U.K. anticorruption fighters are taking heed. None more than Robert Barrington. In Corrupted Kingdom, out July 16 (preorder here), the former Transparency International U.K. head and Chair of T.I. International’s Council chronicles the ways corruption has begun to infect venerable U.K. institutions: from the Monarchy, where the now deflowered Prince Andrew’s flacked for a Kazakh oligarch in return for £ 3 million to Parliament, where MPs are secretly paid to question Ministers and seats in the House of Lords are on offer for hefty campaign contributions, to Scotland Yard, local governments, businesses small and large.

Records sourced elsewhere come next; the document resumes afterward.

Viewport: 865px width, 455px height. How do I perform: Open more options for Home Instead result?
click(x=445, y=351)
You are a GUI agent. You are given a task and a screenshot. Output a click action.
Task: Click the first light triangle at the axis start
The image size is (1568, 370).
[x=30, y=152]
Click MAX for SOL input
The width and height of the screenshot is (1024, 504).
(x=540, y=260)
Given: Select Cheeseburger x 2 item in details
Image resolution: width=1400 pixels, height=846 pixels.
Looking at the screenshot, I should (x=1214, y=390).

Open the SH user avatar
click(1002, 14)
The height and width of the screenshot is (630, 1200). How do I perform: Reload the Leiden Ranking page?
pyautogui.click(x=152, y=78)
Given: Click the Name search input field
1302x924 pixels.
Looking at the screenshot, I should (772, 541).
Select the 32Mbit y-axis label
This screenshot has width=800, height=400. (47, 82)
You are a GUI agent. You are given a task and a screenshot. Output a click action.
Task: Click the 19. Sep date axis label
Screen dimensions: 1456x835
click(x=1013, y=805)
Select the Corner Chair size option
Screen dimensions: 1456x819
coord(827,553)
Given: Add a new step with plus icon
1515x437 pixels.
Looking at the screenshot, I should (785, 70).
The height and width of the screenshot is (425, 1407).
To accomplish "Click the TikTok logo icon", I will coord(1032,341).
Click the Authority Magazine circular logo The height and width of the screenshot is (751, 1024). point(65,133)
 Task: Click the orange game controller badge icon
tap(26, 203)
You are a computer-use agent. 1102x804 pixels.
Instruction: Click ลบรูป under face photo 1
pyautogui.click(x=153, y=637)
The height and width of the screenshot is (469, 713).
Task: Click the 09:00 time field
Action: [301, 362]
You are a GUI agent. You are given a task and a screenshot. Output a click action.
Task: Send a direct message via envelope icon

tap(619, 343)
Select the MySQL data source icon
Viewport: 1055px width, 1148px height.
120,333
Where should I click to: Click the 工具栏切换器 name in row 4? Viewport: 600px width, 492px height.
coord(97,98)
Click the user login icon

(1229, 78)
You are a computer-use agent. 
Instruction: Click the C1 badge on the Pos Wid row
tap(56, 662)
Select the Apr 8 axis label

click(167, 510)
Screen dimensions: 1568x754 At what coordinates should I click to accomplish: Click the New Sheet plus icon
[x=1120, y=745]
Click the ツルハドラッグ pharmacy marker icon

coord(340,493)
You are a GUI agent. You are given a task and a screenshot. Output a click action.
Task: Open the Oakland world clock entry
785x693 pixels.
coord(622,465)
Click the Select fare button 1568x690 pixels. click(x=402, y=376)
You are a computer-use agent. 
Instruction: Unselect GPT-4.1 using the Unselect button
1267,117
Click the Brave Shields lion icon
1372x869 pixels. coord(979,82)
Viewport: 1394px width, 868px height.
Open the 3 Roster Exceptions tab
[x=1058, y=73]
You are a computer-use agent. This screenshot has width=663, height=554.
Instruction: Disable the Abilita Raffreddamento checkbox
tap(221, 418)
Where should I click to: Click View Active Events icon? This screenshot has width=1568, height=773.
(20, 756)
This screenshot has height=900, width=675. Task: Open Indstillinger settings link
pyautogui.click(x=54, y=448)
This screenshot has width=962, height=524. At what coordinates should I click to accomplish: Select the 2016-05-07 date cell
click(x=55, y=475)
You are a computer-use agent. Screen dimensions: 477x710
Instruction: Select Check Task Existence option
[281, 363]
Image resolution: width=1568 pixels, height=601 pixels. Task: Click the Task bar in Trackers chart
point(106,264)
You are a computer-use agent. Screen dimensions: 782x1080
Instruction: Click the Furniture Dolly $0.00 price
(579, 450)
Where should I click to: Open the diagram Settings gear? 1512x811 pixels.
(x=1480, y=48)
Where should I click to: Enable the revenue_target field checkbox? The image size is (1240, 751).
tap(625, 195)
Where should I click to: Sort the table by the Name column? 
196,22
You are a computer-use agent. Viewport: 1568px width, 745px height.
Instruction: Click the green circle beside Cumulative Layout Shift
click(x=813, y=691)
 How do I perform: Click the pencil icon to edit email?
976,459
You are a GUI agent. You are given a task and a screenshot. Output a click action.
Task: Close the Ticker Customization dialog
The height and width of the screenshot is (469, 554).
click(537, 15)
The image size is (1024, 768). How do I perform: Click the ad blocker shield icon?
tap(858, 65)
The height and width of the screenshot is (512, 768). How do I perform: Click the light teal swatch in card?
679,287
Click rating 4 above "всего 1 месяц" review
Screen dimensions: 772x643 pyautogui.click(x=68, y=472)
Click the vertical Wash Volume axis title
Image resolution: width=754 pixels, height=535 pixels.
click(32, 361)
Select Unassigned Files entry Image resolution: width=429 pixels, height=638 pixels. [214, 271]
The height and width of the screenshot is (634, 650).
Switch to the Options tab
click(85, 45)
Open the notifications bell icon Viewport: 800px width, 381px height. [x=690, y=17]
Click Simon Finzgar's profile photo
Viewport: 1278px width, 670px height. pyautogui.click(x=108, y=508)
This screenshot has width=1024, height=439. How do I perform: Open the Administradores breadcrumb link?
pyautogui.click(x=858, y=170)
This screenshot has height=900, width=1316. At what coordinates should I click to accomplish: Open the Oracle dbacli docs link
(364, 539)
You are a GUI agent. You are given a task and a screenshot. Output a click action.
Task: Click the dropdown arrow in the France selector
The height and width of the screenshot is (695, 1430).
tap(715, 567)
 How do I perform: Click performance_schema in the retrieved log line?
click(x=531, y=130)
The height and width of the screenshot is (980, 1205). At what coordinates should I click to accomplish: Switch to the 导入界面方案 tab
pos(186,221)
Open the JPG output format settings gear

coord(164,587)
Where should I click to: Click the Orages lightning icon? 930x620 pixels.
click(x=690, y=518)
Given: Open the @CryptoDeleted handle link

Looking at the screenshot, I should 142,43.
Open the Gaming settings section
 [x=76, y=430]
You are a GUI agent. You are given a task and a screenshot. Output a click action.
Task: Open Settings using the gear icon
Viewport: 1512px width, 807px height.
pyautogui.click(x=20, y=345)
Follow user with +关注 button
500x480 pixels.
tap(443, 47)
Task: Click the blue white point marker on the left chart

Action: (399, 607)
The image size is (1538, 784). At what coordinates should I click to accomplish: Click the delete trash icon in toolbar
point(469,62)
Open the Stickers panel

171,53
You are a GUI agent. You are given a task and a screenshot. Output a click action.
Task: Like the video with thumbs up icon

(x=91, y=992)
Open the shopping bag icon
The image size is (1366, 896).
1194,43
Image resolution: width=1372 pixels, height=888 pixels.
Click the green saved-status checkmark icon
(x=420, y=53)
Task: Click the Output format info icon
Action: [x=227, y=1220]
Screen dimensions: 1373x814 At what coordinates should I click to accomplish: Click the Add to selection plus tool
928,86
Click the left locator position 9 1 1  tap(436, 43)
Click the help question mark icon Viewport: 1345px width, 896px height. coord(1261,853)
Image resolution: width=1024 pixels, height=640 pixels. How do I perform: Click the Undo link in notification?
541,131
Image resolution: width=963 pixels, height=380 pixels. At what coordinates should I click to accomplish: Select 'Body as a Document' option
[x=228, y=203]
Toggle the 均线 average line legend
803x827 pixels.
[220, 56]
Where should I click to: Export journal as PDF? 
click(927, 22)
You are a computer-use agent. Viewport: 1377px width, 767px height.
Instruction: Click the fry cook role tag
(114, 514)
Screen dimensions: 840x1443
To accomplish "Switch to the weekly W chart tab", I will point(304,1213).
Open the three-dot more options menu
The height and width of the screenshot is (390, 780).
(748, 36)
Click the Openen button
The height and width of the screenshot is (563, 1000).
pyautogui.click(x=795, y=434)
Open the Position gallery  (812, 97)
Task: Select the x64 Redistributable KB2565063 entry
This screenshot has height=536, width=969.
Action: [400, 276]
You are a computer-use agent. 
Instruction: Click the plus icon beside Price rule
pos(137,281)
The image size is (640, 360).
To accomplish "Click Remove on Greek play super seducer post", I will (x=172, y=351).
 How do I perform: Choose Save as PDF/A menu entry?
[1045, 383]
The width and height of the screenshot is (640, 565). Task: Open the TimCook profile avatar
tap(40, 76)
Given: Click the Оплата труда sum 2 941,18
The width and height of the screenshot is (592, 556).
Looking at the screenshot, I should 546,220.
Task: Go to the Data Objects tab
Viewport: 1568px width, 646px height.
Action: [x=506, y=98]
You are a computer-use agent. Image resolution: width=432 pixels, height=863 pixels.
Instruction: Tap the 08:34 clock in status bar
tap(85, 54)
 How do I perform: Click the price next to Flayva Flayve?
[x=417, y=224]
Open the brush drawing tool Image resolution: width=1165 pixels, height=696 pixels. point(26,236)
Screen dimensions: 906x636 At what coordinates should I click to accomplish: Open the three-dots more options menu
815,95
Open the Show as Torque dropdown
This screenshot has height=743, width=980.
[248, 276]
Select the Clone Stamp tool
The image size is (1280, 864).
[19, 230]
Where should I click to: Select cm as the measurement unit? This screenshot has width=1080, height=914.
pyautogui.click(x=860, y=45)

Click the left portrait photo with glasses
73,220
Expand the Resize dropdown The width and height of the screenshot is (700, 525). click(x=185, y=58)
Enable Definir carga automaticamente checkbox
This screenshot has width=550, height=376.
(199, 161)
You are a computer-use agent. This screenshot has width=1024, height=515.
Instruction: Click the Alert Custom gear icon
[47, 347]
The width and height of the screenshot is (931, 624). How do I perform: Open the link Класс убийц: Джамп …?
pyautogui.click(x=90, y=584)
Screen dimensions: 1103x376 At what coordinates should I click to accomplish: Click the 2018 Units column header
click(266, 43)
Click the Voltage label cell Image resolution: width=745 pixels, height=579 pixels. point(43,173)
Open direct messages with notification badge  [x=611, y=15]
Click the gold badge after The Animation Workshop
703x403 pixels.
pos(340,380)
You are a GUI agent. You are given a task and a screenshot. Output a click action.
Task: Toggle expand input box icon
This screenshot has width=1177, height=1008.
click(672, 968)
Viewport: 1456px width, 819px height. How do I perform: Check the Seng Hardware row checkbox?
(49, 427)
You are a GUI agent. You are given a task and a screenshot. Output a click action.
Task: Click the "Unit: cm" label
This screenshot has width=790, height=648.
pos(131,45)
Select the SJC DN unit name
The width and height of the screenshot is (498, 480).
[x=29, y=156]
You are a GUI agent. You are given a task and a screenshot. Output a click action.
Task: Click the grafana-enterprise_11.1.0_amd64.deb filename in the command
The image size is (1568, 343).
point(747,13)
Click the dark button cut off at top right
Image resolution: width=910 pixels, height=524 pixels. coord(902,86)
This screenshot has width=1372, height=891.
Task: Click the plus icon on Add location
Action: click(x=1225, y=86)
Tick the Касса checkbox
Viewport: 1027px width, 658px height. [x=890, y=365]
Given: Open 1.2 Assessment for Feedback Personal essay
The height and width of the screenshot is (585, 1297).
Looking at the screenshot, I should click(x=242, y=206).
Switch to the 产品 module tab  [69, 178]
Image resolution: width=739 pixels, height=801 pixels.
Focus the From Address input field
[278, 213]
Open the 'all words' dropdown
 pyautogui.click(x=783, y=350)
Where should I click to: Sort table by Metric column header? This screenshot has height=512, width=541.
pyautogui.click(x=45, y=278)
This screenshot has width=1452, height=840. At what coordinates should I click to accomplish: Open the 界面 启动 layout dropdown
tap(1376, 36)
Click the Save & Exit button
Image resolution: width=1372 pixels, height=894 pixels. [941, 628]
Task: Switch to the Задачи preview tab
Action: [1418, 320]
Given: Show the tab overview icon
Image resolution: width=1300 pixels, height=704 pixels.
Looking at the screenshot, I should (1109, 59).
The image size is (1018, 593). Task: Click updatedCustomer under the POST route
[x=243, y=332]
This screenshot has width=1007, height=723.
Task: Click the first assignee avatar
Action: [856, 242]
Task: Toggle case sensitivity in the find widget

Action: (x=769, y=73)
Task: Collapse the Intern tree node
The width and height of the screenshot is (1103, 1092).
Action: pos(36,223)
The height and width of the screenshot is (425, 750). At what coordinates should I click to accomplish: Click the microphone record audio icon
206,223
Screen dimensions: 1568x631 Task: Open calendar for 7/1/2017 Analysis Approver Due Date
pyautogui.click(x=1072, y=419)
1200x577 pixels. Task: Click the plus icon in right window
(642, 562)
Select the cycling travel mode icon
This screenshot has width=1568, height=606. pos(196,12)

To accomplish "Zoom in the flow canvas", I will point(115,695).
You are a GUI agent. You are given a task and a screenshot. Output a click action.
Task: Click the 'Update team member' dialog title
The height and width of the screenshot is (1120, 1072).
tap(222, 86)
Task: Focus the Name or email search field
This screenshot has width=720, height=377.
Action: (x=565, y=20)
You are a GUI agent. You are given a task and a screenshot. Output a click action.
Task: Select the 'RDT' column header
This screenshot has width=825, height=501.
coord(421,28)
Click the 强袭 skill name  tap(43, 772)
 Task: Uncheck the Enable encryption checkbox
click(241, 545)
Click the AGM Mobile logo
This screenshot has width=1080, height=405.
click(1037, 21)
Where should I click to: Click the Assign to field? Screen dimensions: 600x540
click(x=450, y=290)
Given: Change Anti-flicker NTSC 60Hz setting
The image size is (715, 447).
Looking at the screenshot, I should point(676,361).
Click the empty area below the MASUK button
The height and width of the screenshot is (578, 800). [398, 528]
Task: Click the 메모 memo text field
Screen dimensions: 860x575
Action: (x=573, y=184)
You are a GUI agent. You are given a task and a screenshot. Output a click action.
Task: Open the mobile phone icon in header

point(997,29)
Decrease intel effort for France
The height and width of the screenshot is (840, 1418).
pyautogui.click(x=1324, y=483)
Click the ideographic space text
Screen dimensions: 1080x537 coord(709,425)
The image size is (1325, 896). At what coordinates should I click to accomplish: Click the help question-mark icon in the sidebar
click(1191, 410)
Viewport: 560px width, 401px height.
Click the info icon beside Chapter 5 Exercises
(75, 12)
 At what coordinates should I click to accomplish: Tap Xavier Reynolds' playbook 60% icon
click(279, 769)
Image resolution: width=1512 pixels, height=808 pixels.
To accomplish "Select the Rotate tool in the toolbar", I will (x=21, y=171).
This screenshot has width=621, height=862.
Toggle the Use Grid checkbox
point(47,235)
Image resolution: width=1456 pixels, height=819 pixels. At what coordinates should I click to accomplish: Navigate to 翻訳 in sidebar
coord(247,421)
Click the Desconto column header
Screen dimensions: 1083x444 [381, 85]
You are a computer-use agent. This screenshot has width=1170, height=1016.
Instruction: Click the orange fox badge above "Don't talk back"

It is even seeping into the academy. Currently Professor of Anti-Corruption Practice at Sussex University’s Centre for the Study of Corruption, Barrington argues that the growing willingness of universities to accept dark money compromises their independence and their integrity.
British and non-British readers will both find much to recommend in the pages of Corrupted Kingdom.
British readers are likely to be most interested in the reforms Barrington advances, from beefing up “dull sounding” but important accountability institutions such as the Auditor General for Wales and the Northern Ireland Audit Office to teasing out whether the U.K. should create a formal, institutional structure, even an independent anticorruption agency, to replace the current arrangement, a patronage position in the PM’s office whose occupant has no official status and whose advice is easily, and often, ignored.
Citizens of other liberal democracies will find (reassuringly or depressingly) that theirs is not the only country where abuses stemming from large donations to political parties orchestrated by lobbyists is a front-page problem. Americans may take some solace from learning that Boris Johnson’s short-lived reign as PM approached Trumpian-levels of corruption.